A leurs yeux, la seule menace, c’est l’Islam. Mais aussi les syndicats de travailleurs et l’action citoyenne. Ils sont modérément critiques par rapport aux excès de la globalisation. Ils ne pensent pas de façon claire que les inégalités sociales s’accroissent, ou en tout cas, ce n’est pas "insupportable". Ils reconnaissent que la dégradation de l’environnement est une réalité. Pour eux, il faut continuer à faire fonctionner la société sans vouloir la changer (sauf se battre contre l’Islam). Parmi une liste possible d’actions à entreprendre, pour eux, et ils sont les seuls à affirmer cela : la priorité est de relancer l’économie et de créer de l’emploi. Ensuite de réduire les pollutions, de lutter contre l’insécurité dans les villes (petite délinquance, incivilités), et bien sûr lutter contre les radicalisations religieuses. Ils ne craignent pas le futur.

Les ambivalents

Ce qui frappe chez ces individus est qu’ils adoptent une position ambivalente sur la plupart des sujets. Ne sachant pas choisir, ils expriment des avis non tranchés, indécis, mitigés. Ils sont hésitants sur tous les sujets: ceci concerne tant leur perception des autres, des immigrés, de l’Islam, de la globalisation, des institutions, de l’économie que de leur propre avenir, que de l’image d’eux-mêmes: ils disent ne pas vraiment subir ce qu’il leur arrive mais n’être pas pour autant vraiment des acteurs de leur vie. Tendanciellement, ce profil se retrouve davantage parmi des jeunes (moins de 35 ans). Le fait qu’il s’agisse tendanciellement davantage de jeunes pourrait signifier que ce sont des individus en construction.

Les renaissants

Ce qui caractérise le plus ces individus, c’est l’idée que l’on n’est pas condamné à subir et qu’on peut changer les choses, qu’on peut avoir une capacité d’agir. Ils sont très conscients de l’état du monde mais ils affirment spontanément: leur ouverture aux autres, notamment en exprimant que l’immigration est une source d’enrichissement culturel, qu’il n’y a pas "trop d’immigrés" en Belgique, qu’il ne faut pas la préférence nationale en matière d’emploi, qu’il n’ y a pas trop d’assistés. Ils ne sont pas du tout dans la paranoïa antimusulmane. Leur ouverture au monde est une réalité, par exemple en rejetant radicalement l’idée de rétablir des frontières entre les pays européens, en disant que la société leur permet de montrer ce dont ils sont capables, en affirmant que la Sécurité sociale protègent encore les citoyens même s’ils expriment une défiance globale à l’égard de toutes les institutions. Ils sont conscients des dominations multiples que divers pouvoirs (financiers, économiques, politiques, etc.) exercent sur les individus. Leur vécu est celui d’acteurs qui, au nom d’un droit universel, celui du droit à la dignité, se battent contre toutes les dominations. C’est à travers ces combats au sein de la société civile qu’ils ont une capacité d’agir. Ce sont des mouvements ethico-démocratiques et non pas politiciens.

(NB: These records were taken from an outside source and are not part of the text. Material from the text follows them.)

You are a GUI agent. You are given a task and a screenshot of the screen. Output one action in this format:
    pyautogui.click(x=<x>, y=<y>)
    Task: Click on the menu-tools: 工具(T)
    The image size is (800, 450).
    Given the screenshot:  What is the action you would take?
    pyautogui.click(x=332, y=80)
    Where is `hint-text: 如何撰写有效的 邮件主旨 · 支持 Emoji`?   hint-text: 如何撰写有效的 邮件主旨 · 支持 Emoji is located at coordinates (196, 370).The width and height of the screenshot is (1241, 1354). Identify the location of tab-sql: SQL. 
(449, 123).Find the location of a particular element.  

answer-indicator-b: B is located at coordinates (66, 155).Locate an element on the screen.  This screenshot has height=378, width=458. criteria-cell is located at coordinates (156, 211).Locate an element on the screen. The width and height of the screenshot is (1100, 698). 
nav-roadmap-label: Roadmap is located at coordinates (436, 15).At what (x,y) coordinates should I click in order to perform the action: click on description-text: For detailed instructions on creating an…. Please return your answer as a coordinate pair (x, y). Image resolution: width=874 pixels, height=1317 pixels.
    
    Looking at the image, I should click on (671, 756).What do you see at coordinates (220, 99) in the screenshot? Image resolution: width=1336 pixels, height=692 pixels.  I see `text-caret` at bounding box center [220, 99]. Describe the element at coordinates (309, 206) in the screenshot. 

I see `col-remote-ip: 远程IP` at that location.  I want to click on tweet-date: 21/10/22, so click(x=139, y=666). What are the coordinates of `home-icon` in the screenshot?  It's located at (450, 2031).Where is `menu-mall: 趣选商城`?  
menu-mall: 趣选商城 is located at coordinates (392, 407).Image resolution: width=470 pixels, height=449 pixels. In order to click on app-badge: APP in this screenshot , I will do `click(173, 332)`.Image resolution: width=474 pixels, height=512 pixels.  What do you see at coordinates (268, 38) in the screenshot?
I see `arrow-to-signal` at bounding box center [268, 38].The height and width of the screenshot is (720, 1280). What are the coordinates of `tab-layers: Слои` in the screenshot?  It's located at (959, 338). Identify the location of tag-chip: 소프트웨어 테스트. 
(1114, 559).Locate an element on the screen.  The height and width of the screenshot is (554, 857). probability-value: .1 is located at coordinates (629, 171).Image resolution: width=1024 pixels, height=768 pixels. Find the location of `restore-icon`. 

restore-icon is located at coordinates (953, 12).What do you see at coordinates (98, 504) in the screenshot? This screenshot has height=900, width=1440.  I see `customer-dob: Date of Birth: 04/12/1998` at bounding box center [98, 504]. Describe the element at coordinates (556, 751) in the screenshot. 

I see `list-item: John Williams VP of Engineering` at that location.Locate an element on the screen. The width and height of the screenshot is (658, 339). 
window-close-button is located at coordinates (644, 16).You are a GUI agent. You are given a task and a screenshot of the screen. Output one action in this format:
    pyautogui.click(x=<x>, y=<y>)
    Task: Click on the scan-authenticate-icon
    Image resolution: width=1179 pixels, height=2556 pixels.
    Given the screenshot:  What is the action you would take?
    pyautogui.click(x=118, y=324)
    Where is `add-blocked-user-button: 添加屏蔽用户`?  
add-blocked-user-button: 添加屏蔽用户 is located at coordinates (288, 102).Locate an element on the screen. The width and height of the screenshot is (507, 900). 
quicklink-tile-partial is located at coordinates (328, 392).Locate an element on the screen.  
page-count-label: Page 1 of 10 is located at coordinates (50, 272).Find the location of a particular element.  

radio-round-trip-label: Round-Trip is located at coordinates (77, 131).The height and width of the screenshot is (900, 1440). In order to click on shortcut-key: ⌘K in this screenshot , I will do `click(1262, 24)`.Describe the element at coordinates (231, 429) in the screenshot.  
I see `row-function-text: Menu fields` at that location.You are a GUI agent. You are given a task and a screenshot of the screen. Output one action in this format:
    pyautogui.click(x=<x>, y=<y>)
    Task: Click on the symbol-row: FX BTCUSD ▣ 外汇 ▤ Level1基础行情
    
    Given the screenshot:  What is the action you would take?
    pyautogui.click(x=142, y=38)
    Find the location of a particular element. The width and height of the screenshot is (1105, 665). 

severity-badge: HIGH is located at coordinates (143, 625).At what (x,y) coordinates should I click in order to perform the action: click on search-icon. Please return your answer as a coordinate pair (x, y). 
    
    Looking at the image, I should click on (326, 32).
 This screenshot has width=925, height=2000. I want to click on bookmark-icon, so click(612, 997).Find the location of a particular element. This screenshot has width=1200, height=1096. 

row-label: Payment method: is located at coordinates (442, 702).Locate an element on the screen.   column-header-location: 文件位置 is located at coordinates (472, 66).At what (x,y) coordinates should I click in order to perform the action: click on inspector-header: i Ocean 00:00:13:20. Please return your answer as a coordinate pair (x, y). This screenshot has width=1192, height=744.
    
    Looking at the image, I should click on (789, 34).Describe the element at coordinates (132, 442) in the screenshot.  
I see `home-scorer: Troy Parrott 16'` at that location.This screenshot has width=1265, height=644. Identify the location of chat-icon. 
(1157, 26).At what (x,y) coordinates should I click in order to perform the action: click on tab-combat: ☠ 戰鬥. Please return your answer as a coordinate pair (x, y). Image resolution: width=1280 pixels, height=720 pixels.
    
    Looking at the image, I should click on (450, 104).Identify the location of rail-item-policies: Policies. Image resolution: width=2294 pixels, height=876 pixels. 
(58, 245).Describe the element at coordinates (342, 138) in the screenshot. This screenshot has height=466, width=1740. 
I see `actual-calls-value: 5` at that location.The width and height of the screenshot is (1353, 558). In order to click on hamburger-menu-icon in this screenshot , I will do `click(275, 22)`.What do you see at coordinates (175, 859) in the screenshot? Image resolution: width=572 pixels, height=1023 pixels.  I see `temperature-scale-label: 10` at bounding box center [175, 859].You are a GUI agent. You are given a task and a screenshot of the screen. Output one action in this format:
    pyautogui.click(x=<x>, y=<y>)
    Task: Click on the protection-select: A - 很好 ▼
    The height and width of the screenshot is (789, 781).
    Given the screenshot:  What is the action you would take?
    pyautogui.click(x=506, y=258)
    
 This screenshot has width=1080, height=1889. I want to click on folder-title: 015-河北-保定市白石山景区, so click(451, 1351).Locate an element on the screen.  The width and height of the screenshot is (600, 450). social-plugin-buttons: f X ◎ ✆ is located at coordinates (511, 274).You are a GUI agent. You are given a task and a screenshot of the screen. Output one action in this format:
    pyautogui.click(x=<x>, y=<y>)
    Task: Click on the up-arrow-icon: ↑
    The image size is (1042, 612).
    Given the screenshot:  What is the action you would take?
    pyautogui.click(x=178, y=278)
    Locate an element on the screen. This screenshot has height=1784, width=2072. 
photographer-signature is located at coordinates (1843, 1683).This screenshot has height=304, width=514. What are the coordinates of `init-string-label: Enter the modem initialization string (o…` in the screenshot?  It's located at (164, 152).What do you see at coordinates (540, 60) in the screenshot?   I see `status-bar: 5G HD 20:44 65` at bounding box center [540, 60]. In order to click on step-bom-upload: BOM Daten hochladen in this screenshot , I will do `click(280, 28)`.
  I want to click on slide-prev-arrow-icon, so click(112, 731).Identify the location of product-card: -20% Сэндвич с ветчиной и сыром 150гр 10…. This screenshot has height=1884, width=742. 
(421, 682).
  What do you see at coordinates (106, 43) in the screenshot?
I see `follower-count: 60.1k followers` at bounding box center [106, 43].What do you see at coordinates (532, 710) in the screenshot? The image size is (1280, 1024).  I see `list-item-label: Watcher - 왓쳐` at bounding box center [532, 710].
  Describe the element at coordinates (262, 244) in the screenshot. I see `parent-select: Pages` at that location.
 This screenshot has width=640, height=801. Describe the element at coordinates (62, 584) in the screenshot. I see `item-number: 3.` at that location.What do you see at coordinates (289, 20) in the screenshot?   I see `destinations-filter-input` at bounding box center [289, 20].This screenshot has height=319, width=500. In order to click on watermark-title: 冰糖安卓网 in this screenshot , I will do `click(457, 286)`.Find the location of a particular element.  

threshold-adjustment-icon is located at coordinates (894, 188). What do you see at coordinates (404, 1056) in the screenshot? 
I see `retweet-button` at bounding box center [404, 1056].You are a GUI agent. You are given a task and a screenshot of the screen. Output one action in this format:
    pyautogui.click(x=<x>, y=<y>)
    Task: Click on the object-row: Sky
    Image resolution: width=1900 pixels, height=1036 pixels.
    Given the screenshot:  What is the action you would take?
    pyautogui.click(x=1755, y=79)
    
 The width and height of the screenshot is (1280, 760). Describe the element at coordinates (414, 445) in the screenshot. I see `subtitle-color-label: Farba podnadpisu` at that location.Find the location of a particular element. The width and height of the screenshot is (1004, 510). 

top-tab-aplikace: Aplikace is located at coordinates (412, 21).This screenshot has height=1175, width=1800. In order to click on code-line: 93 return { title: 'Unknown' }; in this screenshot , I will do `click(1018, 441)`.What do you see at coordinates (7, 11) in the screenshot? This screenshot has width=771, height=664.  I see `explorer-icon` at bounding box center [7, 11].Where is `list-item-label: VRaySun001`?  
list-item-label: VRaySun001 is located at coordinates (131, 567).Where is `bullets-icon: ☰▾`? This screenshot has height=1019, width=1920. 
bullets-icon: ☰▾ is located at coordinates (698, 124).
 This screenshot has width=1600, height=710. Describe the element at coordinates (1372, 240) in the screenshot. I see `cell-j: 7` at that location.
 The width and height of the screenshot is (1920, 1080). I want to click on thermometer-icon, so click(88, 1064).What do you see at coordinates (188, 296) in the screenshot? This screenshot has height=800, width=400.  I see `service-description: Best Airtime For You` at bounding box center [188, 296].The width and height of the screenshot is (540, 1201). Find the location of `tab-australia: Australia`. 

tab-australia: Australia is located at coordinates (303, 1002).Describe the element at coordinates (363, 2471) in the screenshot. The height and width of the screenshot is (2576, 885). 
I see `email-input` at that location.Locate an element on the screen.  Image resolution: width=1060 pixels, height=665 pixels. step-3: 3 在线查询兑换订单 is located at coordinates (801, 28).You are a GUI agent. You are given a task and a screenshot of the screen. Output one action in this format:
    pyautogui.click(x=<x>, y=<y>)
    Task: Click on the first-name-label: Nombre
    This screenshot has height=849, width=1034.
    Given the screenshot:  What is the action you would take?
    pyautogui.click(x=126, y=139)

Bien sûr, dans la rue, vous ne croiserez pas un individu qui répond à tous les aspects d'un seul groupe, rien n'est figé. Mais ces catégories donnent indéniablement une tendance de fond sur la société belge en 2017.

 

La Méthodologie

50 entretiens en face à face avec des chercheurs de Survey and Action pour dégager les thèmes du questionnaire. Une première vague d’enquête du 15 septembre au 30 octobre  2015 avec 2344 personnes interrogées, une seconde du 20 août au 20 septembre 2016, 2390 personnes. 4734 entretiens au total, marge d'erreur de 2%.